Your reply should consist only of the lines from the one with "Given: Select Cloud-Speicherplatz" through the end of the entries, transcribed exactly. Pictures stay out.

* **Stored entries**

____________

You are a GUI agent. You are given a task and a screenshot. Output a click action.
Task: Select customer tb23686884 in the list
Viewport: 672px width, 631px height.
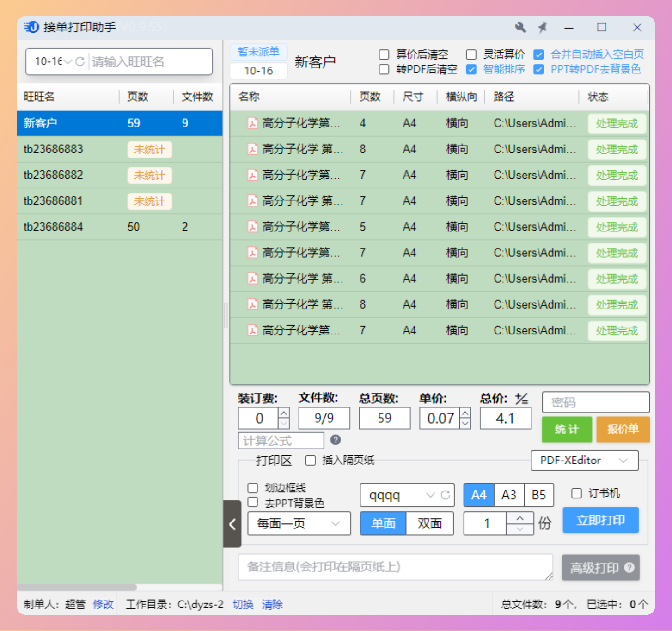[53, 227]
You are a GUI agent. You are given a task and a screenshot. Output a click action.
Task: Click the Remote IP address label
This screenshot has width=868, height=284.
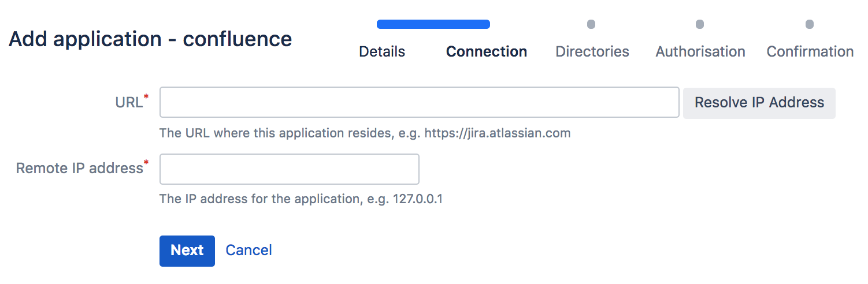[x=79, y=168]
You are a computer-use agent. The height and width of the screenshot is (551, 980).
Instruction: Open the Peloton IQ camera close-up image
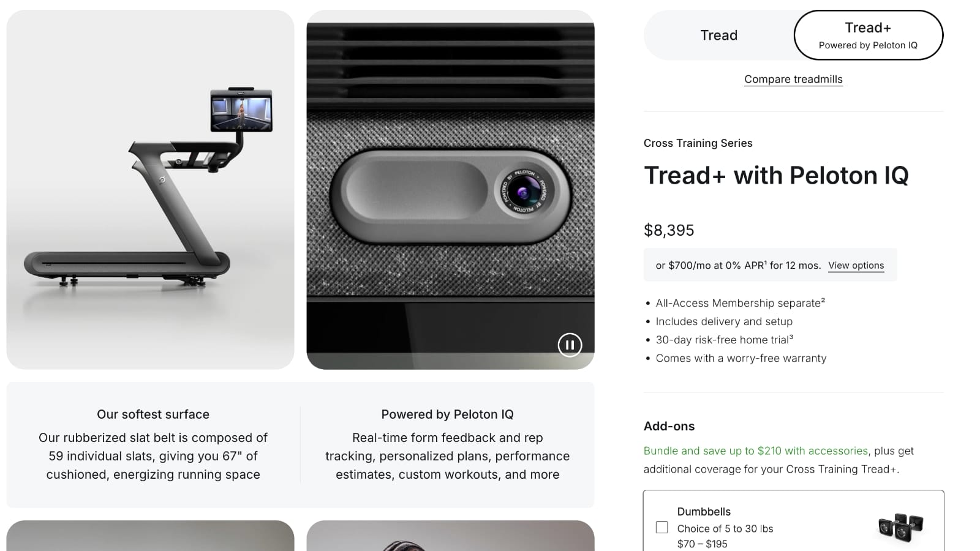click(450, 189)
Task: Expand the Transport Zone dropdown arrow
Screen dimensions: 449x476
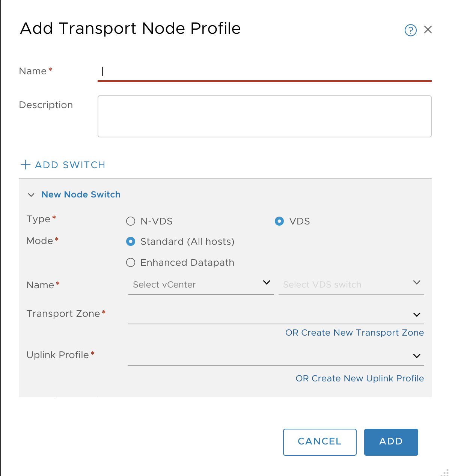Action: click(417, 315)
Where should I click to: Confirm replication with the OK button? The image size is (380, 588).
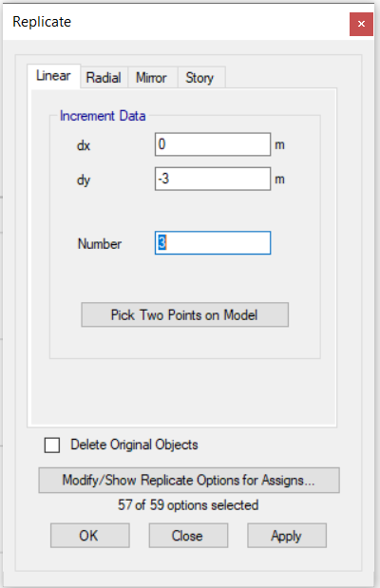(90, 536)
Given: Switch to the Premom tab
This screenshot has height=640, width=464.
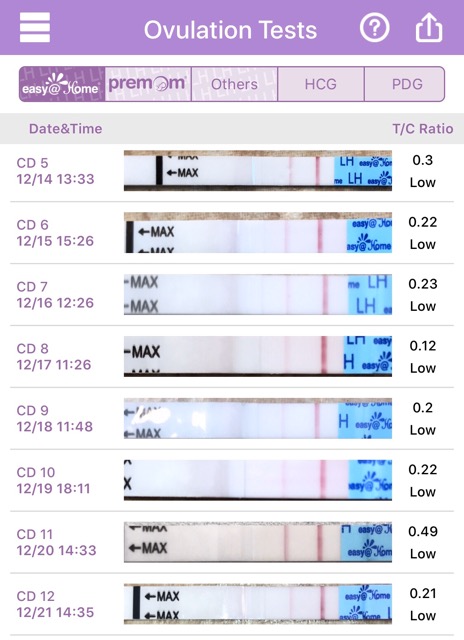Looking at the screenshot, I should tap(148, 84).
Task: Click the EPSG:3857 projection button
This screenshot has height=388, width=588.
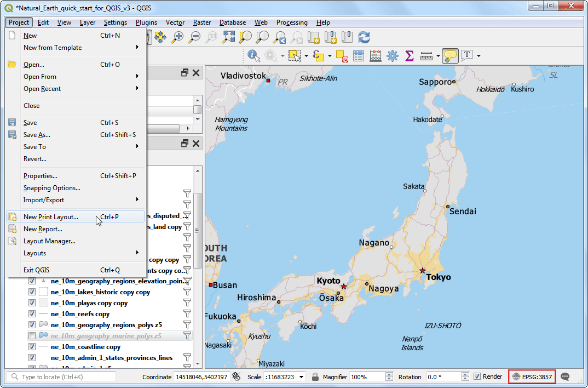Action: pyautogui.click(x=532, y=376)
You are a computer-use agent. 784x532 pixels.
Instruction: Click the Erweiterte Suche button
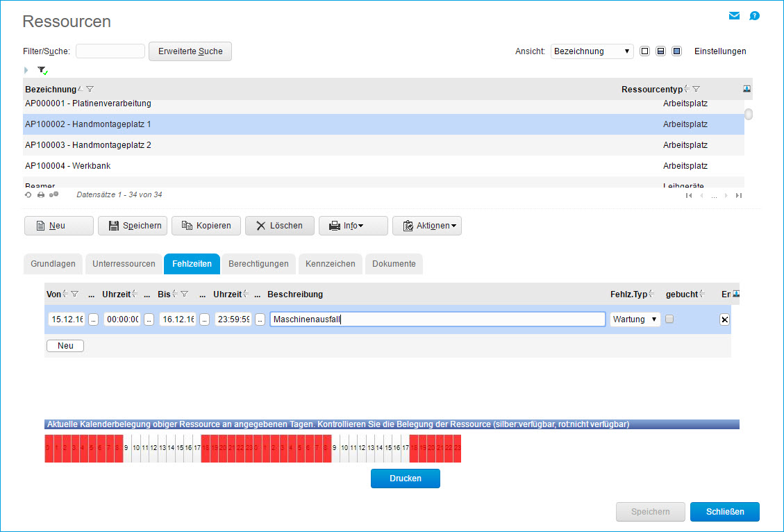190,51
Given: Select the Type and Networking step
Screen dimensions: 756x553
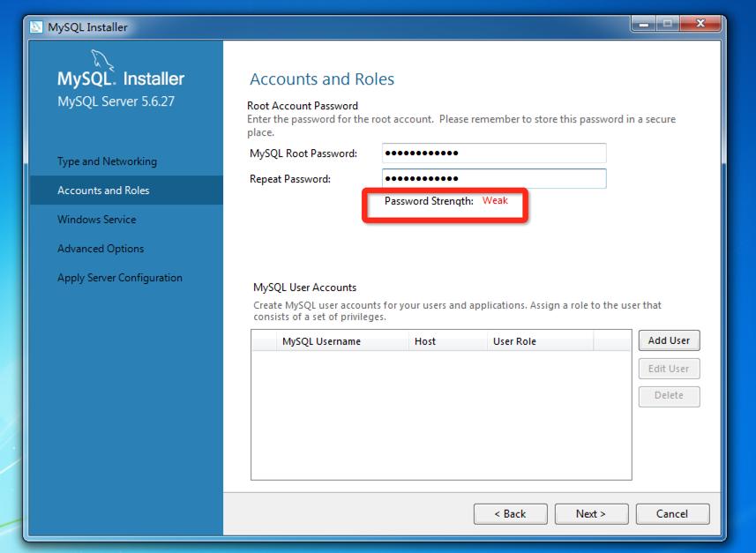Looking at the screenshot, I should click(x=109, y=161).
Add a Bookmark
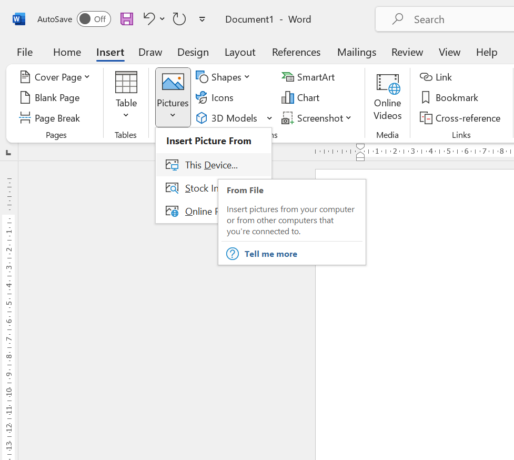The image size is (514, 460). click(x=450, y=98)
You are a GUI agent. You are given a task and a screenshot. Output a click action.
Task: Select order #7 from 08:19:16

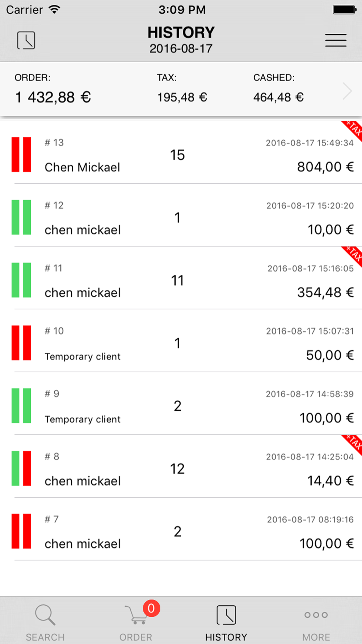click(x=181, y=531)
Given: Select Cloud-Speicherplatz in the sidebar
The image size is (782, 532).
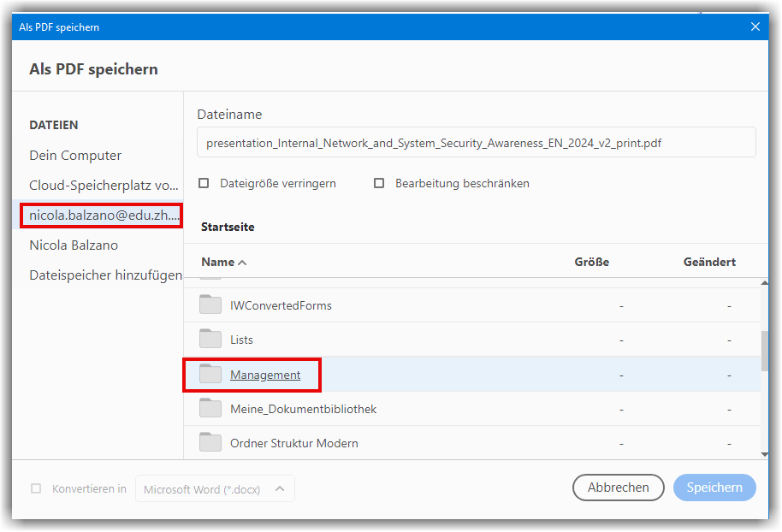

____________

* **Written solution**
Given: Select Cloud-Speicherplatz in the sidebar
The image size is (782, 532).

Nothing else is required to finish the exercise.